Присяга - страница 28
Нет, прав, тысячу раз прав товарищ Ленин, когда говорит, что нельзя играть с восстанием. И коль скоро оно началось, надо идти до конца, надо действовать с величайшей решительностью и непременно, безусловно переходить в наступление. Оборона есть смерть вооруженного восстания.
А тут — на тебе! — перемирие на сутки. Меньшевистско-эсеровские главари из Викжеля поставили ультиматум: либо перемирие с думой, либо военно-революционный комитет будет отрезан от Петрограда и всей России. В городском ВРК заколебались. А рабочая Москва возмутилась. В Благуше-Лефортовском районе, да и в Сокольниках и на Пресне потребовали от ВРК прекратить всякие переговоры о перемирии. Настаивали, чтоб драться с белой гвардией до полной победы!
Началась стрельба. К утру она вроде бы стихла, и Щербаков решился сбегать домой. После февраля, вернувшись из сибирской ссылки, он квартировал на Михайловской у вечно хмельного дьячка-расстриги.
В холостяцком своем углу торопливо умылся, надел все чистое. Его не томили дурные предчувствия. Он не верил ни в бога, ни в приметы с тех пор, когда ему, молодому рабочему на пуговичной фабрике Ронталлера, попала в руки брошюрка в захватанной пальцами мягкой обложке и он, холодея внутри от грозных и пророчески звучащих слов, прочел: «Призрак бродит по Европе, призрак коммунизма...»
Словно огненный луч расколол тьму, словно перед глазами протерли влажной тряпкой окно в мир. Одолев с немалыми трудами первый том «Капитала», узнав о Гегеле и Кампанелле, прочитав не одну статью, подписанную то Вл. Ильин, то Н. Ленин, он вдруг увидел этот мир таким, какой он есть. Раскрылась суть вещей, абстракции обрели плоть. Он знал о нем, об этом трижды проклятом мире, гораздо больше, чем кто-либо другой. Он сам с двенадцати лет тянул ярмо подневольного труда. Он был сыном ткача и внуком крепостного крестьянина, и на его памяти, на его глазах в Лефортове отстраивали особняки «аля рюс» фабриканты-заводчики Носовы, Фугельзанги, Герасимовы, Беренштейны, а в ближайшей округе, в Измайлове и за Преображенской заставой, сгорали в чахотке ткачи, не доживая веку, или спивались. Или сходились по праздникам стенка на стенку и дрались зверски, умывались кровью под пасхальный благовест церковных колоколов.
Будучи уже в партии и прослушав цикл лекций за первый курс в университете Шанявского, он по соображениям конспирации вращался иногда в среде буржуазной молодежи. Большелобый, глазастый, с темным румянцем на впалых щеках, он пользовался успехом. Особенно когда глуховатым голосом читал стихи, что-нибудь модное, из Бальмонта или Блока.
В гостиных под притушенными бра из позолоченной бронзы говорили о разном. О толстовцах и религиозной революции, о символистах, о новом романе Мережковского и проблемах пола. Вслушиваясь в эти разговоры, он едва сдерживал себя. Ударом кулака хотелось ему распахнуть окно, чтобы вместе с ветром, уличной пылью и запахами ворвалась сюда жизнь, ее горькая и горестная правда. Он терялся порой, не зная, как отличить искренность заблуждений от заведомой фальши, суесловия, от духовной нищеты и убожества у всех этих небрежно причесанных курсисток с рубиновыми колье, у этих речистых помощников присяжных поверенных, у этих непризнанных гениев с Бронных и Козихи, гривастых, словно ломовые битюги, в бархатных блузах, обсыпанных, как мукой, перхотью и пеплом.
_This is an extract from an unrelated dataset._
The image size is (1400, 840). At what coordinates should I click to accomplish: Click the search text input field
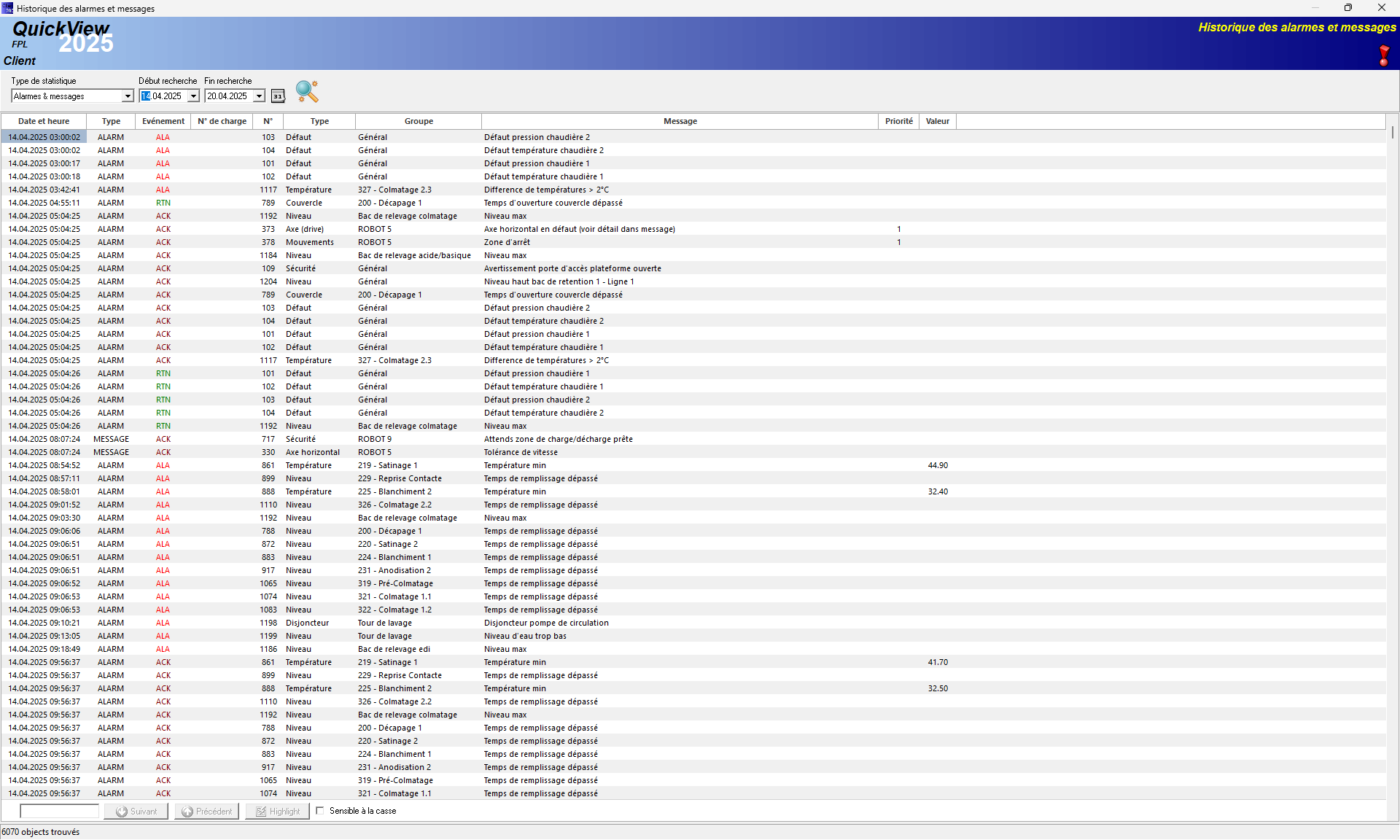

После возращения из ссылки товарищи познакомили его с орлёной бумагой, взятой в разогнанной Московской охранке. Смеялись по-доброму:
— Ну, Петруша! Задал ты филерам работы. Опасный ты, оказывается, человек!
В бумаге говорилось о нем сжато, но выразительно. Член партии эсдеков с 1911 года. С октября 1915 года секретарь Благуше-Лефортовского райкома РСДРП. Широко известен как антиправительственный агитатор среди работников текстильных фабрик и, как отмечалось далее в той же бумаге, «безусловно опасен в смысле твердого усвоения образа мыслей и действий большевистского толка».
Бумага ему понравилась. Не вся, а та часть, где говорилось о его большевистской твердости. Это было как бы вынужденное признание врага, с которым он боролся изо всех сил, жалея только о том, что сил этих у него маловато. Он брался за любое дело, которое поручала партия. Он готов был работать сутки напролет, лишь бы дело делалось, лишь бы грянул наконец этот последний и решительный бой!